Jaujard was deputy director of The Louvre museum, and foresaw the potential dangers for the art treasures there. On August 25, a few days before the Germans invaded Poland, Jaujard ordered the closure of the museum for three days, officially for repair work. On the first night, 800 of the most important works of art were removed from the walls, among them Leonardo da Vinci’s iconic "Mona Lisa." In the following days, some 4,000 works were packed up and loaded onto a fleet of vehicles, including hundreds of trucks, ambulances, private cars and taxis.
The stored works were marked according to their importance: in yellow, green and red. The "Mona Lisa," for example, was awarded three red circles. Not all the works could be packed in crates because of their dimensions: “The Raft of the Medusa” – an 1818 oil painting by French Romantic painter Théodore Géricault – had to be carried to a truck covered in a gigantic blanket.

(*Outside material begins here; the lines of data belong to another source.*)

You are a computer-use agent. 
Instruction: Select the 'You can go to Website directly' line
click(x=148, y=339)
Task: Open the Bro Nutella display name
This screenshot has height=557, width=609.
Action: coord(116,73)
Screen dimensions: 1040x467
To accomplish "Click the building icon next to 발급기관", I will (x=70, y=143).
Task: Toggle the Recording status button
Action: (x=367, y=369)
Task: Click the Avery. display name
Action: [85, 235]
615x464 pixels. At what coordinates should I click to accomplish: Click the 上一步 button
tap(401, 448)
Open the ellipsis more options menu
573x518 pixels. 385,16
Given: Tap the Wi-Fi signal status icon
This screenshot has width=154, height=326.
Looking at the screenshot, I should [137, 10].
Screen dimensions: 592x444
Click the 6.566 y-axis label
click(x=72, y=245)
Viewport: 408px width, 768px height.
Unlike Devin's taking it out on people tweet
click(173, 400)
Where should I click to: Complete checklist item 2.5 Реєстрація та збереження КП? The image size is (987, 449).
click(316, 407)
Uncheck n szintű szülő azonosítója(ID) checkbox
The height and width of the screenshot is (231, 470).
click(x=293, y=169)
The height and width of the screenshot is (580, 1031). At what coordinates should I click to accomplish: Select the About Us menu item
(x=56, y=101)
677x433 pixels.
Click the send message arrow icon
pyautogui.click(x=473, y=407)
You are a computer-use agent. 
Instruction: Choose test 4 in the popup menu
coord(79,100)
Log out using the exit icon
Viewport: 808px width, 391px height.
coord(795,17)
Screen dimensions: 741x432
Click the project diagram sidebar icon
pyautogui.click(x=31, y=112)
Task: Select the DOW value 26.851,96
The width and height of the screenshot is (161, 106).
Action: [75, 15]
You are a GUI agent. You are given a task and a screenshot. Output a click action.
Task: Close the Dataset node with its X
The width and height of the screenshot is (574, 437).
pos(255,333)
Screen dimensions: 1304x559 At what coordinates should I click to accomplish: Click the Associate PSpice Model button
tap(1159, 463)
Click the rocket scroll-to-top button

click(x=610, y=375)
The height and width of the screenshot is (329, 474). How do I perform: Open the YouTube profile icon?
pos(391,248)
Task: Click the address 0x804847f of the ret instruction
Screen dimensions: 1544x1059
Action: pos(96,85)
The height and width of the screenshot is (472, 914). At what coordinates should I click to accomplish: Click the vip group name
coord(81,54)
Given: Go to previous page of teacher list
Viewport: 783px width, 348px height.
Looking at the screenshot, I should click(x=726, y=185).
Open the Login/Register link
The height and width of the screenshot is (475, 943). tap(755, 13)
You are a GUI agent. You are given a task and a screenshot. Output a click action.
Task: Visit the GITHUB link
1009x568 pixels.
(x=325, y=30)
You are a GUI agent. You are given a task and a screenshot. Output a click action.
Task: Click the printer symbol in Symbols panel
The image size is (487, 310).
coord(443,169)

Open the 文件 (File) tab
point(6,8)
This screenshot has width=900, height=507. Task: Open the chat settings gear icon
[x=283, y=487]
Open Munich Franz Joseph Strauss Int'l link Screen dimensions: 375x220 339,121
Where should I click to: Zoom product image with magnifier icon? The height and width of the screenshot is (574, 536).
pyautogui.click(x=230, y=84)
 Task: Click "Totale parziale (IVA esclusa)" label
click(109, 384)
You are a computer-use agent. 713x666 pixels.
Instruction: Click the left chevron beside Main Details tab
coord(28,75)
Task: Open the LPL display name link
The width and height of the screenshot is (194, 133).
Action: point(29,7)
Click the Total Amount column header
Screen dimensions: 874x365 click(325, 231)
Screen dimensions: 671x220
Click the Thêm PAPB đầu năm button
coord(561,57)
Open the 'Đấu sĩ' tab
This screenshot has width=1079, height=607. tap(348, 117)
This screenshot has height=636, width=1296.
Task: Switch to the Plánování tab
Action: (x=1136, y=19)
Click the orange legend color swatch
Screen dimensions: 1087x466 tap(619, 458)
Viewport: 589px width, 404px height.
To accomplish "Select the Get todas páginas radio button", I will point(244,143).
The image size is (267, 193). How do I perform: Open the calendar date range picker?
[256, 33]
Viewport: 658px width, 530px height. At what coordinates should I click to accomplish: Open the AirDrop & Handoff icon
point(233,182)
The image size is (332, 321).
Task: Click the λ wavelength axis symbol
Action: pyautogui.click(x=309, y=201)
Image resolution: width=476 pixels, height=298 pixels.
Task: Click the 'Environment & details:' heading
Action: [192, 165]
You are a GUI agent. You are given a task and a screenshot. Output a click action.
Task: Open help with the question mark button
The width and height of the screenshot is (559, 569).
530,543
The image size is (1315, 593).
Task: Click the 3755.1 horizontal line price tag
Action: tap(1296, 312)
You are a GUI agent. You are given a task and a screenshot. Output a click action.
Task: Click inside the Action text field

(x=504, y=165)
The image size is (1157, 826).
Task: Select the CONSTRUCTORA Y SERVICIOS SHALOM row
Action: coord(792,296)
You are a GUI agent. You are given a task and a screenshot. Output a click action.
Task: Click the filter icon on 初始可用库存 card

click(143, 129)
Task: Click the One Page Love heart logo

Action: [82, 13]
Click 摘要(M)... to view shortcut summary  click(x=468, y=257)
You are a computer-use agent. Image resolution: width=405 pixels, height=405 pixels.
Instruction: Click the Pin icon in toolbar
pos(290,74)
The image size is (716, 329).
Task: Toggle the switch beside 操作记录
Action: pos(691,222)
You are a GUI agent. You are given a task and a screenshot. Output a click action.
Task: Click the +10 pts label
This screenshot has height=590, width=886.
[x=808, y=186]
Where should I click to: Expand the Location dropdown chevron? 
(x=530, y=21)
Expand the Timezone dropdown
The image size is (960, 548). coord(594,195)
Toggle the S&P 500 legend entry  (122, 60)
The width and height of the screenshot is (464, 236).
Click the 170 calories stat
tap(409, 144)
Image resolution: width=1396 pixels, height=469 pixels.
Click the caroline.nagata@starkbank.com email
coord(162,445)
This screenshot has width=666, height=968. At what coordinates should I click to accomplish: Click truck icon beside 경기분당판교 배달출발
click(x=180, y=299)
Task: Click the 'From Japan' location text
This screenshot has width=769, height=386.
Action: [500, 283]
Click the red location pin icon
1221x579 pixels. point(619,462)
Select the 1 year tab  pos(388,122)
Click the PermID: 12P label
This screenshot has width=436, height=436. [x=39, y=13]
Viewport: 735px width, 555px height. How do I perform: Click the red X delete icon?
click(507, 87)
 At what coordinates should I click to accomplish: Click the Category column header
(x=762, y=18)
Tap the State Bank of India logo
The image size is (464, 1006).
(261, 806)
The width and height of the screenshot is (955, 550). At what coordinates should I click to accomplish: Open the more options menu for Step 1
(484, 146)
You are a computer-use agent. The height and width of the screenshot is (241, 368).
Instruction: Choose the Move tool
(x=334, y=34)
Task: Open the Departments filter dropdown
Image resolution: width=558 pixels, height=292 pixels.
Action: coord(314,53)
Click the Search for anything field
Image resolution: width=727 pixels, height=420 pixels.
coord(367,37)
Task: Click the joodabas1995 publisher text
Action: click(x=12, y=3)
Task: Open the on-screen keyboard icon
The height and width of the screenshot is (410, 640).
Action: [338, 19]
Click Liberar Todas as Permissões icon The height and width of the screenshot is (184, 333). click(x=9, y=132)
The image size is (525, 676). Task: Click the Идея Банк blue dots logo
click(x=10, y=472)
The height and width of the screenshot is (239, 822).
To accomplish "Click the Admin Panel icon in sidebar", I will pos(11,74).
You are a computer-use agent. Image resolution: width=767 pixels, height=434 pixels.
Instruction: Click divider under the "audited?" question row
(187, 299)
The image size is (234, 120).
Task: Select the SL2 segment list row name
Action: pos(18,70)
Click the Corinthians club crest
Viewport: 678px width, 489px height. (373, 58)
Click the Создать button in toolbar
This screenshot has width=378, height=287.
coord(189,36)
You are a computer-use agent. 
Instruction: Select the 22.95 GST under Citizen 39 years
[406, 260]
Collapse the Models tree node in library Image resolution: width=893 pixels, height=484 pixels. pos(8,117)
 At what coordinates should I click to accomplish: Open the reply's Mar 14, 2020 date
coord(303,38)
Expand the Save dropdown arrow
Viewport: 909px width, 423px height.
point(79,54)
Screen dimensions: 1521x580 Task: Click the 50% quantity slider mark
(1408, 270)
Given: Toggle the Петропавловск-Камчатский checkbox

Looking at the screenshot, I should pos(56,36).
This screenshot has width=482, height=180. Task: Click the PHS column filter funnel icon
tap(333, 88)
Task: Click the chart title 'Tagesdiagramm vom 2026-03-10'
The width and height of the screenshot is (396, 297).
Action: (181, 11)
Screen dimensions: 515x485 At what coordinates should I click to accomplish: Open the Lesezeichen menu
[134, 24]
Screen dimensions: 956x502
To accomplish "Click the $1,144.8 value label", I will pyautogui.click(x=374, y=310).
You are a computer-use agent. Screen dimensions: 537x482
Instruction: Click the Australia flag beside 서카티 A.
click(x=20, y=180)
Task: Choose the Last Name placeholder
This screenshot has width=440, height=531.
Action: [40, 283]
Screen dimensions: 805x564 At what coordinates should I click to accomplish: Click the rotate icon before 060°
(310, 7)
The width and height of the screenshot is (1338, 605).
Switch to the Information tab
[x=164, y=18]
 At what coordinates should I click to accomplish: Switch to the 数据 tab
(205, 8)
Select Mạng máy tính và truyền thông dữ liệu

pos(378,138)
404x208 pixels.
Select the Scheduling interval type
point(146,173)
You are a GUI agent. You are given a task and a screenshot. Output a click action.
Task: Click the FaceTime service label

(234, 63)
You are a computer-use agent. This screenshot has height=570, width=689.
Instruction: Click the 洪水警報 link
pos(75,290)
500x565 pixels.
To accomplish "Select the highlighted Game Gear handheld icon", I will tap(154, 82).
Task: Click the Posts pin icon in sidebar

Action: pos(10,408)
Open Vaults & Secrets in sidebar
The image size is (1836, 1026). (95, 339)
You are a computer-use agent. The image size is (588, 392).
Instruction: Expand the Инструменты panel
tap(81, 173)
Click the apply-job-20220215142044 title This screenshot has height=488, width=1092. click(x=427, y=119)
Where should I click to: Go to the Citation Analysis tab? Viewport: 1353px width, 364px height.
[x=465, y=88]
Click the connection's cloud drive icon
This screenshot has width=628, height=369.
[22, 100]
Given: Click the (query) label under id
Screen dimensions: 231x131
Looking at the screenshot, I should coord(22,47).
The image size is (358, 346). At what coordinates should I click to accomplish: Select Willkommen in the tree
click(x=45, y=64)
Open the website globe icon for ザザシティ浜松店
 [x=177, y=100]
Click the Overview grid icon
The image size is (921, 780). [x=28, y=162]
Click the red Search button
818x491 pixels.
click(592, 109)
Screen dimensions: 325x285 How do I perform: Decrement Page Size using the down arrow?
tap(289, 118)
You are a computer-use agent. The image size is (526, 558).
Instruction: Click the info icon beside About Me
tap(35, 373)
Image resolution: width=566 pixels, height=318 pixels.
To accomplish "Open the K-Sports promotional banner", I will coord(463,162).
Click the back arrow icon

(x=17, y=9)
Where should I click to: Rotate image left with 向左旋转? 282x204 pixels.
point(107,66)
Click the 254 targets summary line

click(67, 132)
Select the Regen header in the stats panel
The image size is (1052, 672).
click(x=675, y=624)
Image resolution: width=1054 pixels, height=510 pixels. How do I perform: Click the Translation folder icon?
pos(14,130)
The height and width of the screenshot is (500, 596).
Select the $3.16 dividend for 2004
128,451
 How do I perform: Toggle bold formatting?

When the order was given, a convoy of 203 vehicles set out, bearing 1,862 wooden crates with the priceless works of art. The destinations: castles throughout France, where the works would be kept safe until the troubles passed. The vehicles traveled at a speed of 40 kilometers per hour (25 mph). Electricity and telephone wires that would have impeded their passage were removed in advance, and the largest art rescue operation of World War II went without a hitch.
Mostly empty
The Nazis entered Paris in June 1940, and soon afterward Jaujard was asked to conduct a tour of the museum for Adolf Hitler’s emissary, Count Franz Wolff-Metternich, who was tasked with inspecting France’s art collection and overseeing the Kunstschutz (German appropriation of art).
As archival film in the documentary shows, few items remained in the museum by this point and it was mostly empty, albeit still open to visitors.
Jaujard wrote in his diary – extracts from which are quoted in the film – that Wolff-Metternich, who was not a member of the Nazi Party, felt relieved when he saw the empty museum. Jaujard sensed that, like other members of the German nobility, Wolff-Metternich did not feel much affection for the Nazi regime and intentionally “cheated” at his assignment, allowing Jaujard freedom of movement and protecting him from other elements in the regime. After the war, at Jaujard’s initiative, France awarded Wolff-Metternich the Légion d’honneur.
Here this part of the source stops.